There are many ideas with which we’ve been conditioned since birth in Western countries. So many of our traditional behaviours are accepted as ‘just the way it is’ and assumed to be perfectly natural.
The way we eat is no exception. We have been programmed mentally, and we subsequently program our bodies to require three meals a day; but what if this was merely habit? Our stomachs have become used to this level of input and it’s so thoroughly ingrained into our culture that lunch appointments, breaks from work etc. are all organised at roughly the same times each day. This need for three meals per day then perpetuates, and on the whole we rarely question the necessity of this pattern.
Add into the equation the fact that supermarkets, restaurants and the food industry in general have a vested interest in your consistent hunger, and this further highlights the question of what is really necessary for human health. The foods marketed to us are generally not the healthiest, with a large percentage of what is on offer being made up of nutritionally devoid, synthetic ingredients and chemical additives. When you think about it, it stands to reason that the established eating pattern should be investigated more carefully.
What if eating three meals per day is not actually good for you at all?
There has been a lot more talk floating around the ether about fasting over the last few years, but it is now gaining more popularity than ever before. People are trying it, and they’re appreciating the significant health benefits they’re experiencing.
Intermittent fasting is almost a ‘buzz phrase’ among health fanatics, and with good reason. When combined with well-timed and balanced exercise, the health results can be phenomenal.
When you’re fasting, you’re reducing your calorie intake. This much may be obvious, but what is less obvious to the public is the profound effects that a structured way of doing this can have on a human body; especially a sick one.
Fasting has been shown to offer many benefits
There is now evidence that indicates that a bi-weekly fast has a strong impact on the development of degenerative diseases such as Parkinson’s and Alzheimer’s. Epileptic children have experienced fewer seizures when their calorie intake has been restricted, or they’ve been put on a fast. Diseases of the cardiovascular system, diabetes and chronic illnesses like cancer have shown huge improvement with fasting.
Lots of studies on the effects of a low calorie diet have concluded that they expand life expectancy and promote a stronger immunity against disease. Cognitive functions are also improved; learning and memory are positively affected by fasting.
When we fast, our brains are actually benefiting from neurochemical changes. This is why we experienced improved cognitive function, resistance to stress and an overall reduction in inflammation. Regular exercise sparks similar brain chemistry changes; this means that more proteins are produced, synapses are strengthened and more neurons grow – with stronger connections to each other. Fasting intermittently aids in reparation of our DNA by enhancing the capabilities of our nerve cells.

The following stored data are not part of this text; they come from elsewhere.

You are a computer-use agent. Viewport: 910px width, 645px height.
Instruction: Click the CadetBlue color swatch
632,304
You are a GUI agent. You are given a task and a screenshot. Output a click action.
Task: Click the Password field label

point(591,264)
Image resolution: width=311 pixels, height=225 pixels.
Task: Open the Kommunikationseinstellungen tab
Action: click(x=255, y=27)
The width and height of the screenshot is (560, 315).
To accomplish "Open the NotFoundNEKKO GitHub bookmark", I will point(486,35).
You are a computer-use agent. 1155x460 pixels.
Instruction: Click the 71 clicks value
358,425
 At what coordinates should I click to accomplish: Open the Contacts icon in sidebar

It isn’t just humans that experience these benefits either. Out in wild nature, animals eat when they can eat; this can mean extended periods without food, followed by a large meal of sometimes huge proportions. Yet not so many animals starve to death and there is little to no disease. It was the same for primitive man; our ancestors didn’t eat for extended periods.
Fasting boosts your immune system
Fasting for more extensive periods has also triggered stem cells to move from dormancy into a self-renewing state. This benefits the immune system in a big way. Fasting speeds up the regeneration of cells, while aiding the body in removing dead and damaged ones.

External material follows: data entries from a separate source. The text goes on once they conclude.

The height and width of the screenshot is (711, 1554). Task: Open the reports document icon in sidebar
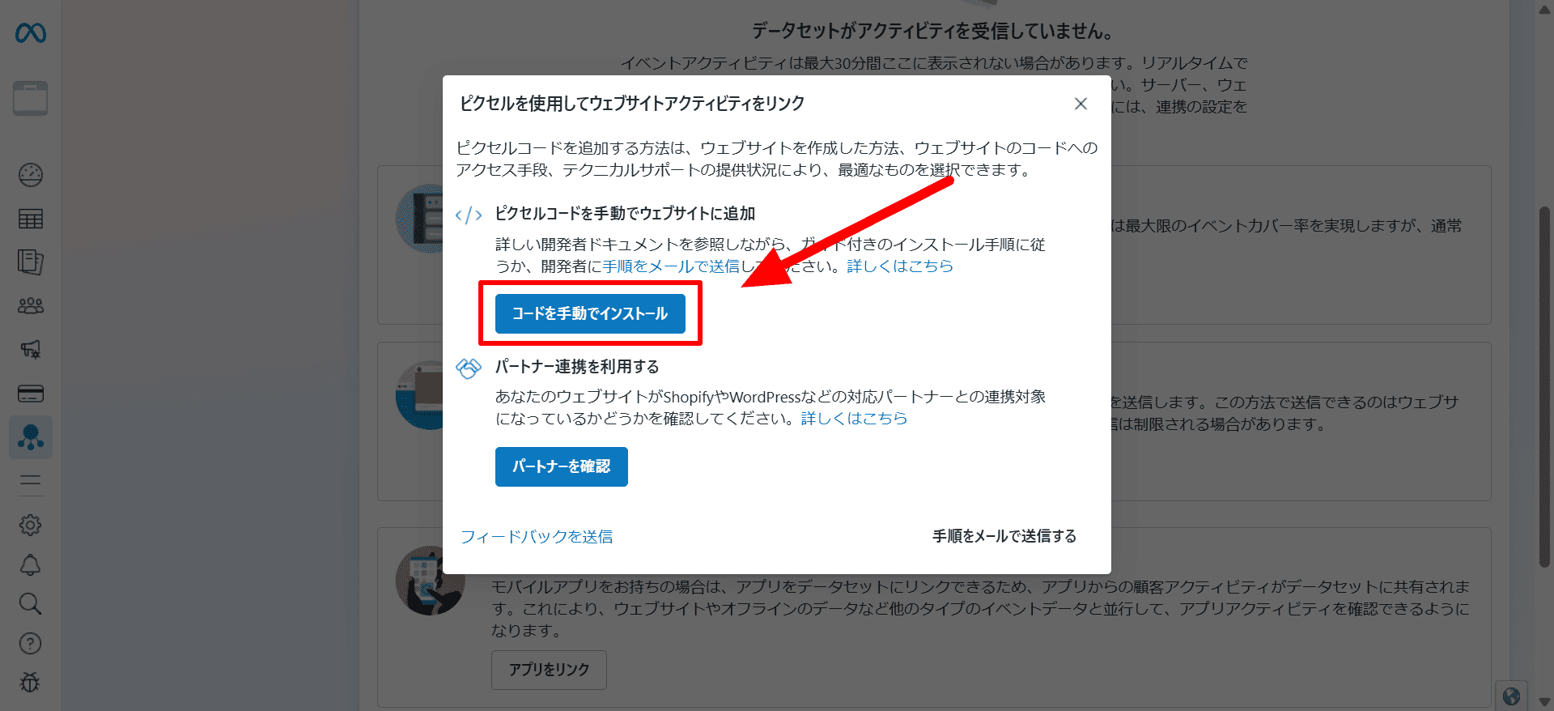(x=31, y=262)
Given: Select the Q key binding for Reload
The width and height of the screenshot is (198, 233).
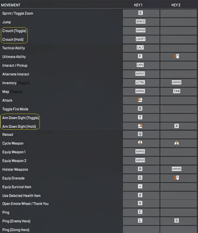Looking at the screenshot, I should click(x=140, y=134).
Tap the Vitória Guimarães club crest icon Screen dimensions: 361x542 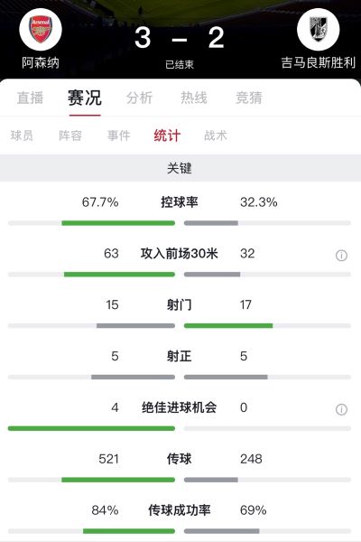pyautogui.click(x=319, y=30)
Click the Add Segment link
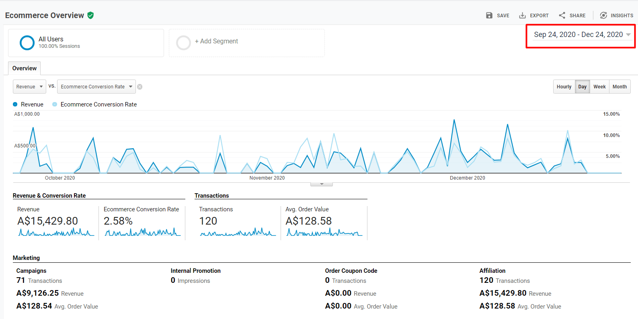Image resolution: width=638 pixels, height=319 pixels. (216, 41)
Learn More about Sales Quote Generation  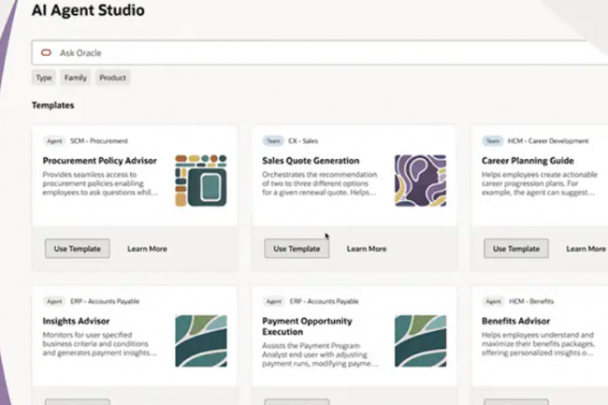(x=366, y=249)
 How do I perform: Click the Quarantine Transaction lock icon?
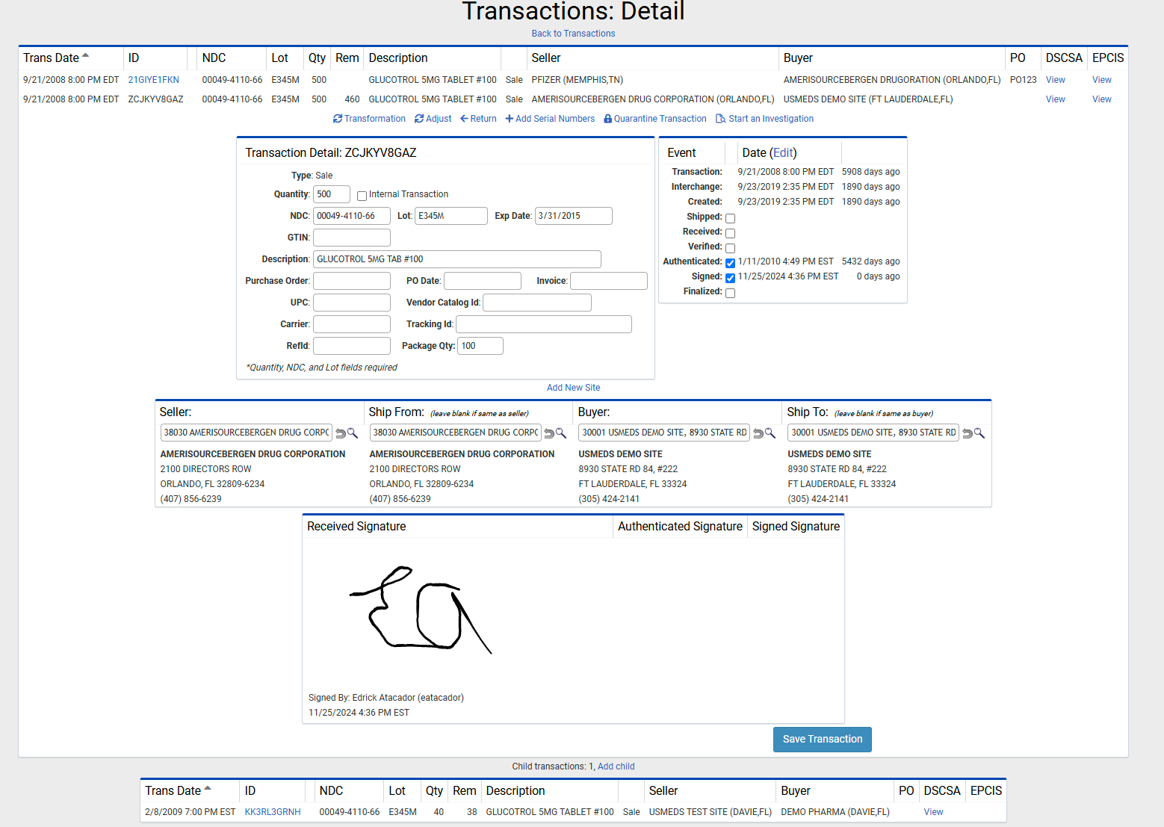click(607, 119)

This happens because your body is attempting to save energy, which prompts it to recycle unnecessary or dysfunctional immune cells.
Fasting can be quite a daunting prospect at first; hunger pangs can feel quite unpleasant when you’re not used to them, but they soon subside and fasting gets a lot easier as it progresses; the more often you do it, the easier it is. The stomach soon gets the message from the brain that food isn’t coming, at which point the above-mentioned processes can start up.

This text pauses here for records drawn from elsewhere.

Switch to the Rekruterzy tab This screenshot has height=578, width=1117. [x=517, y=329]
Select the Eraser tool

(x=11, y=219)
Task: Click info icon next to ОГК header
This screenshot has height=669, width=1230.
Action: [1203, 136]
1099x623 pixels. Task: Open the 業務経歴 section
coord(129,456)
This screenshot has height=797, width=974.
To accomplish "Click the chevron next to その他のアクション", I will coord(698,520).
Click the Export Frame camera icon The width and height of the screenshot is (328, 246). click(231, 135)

What type of fast should you do?
There are many different ways to fast. It is wise to educate yourself fully on what options are available and which would suit your routine and lifestyle best. At first you’ll need to take it easy and work your way up to more extensive periods of fasting. You’ll need to take hydration seriously and with some types of fast (and according to the demands of your lifestyle) perhaps consider quality supplementation to aid your body in getting enough nutrients.
Some types of fasts you might do are: a twenty-four hour fast once per week, a daily fast where you eat only one evening meal per day containing all the calories you need, a three day fast on pure water only, or a five day one on just juices, to name a few options.
Then there is the 5:2 plan; with this method, for two days of the week you would reduce your calorie intake down to about a quarter on days in which you fast. This could be around five hundred for women and six hundred for men. For the other five days you would eat as normal.
What is clear from the state of what is on offer on supermarket shelves, as well as the cultural norms about diet and meal times, is that we don’t think enough about what we are putting into our bodies and why. If we were to explore this area more thoroughly to find out what we actually need, rather than what we are addicted to or what tastes the best, we could drastically improve our quality of life and life expectancy too.
pH health advocate a responsible, healthy diet whether you are fasting or not. Knowledge of what your food is doing to your body is the first step to true health, and every step from that point onward is progress.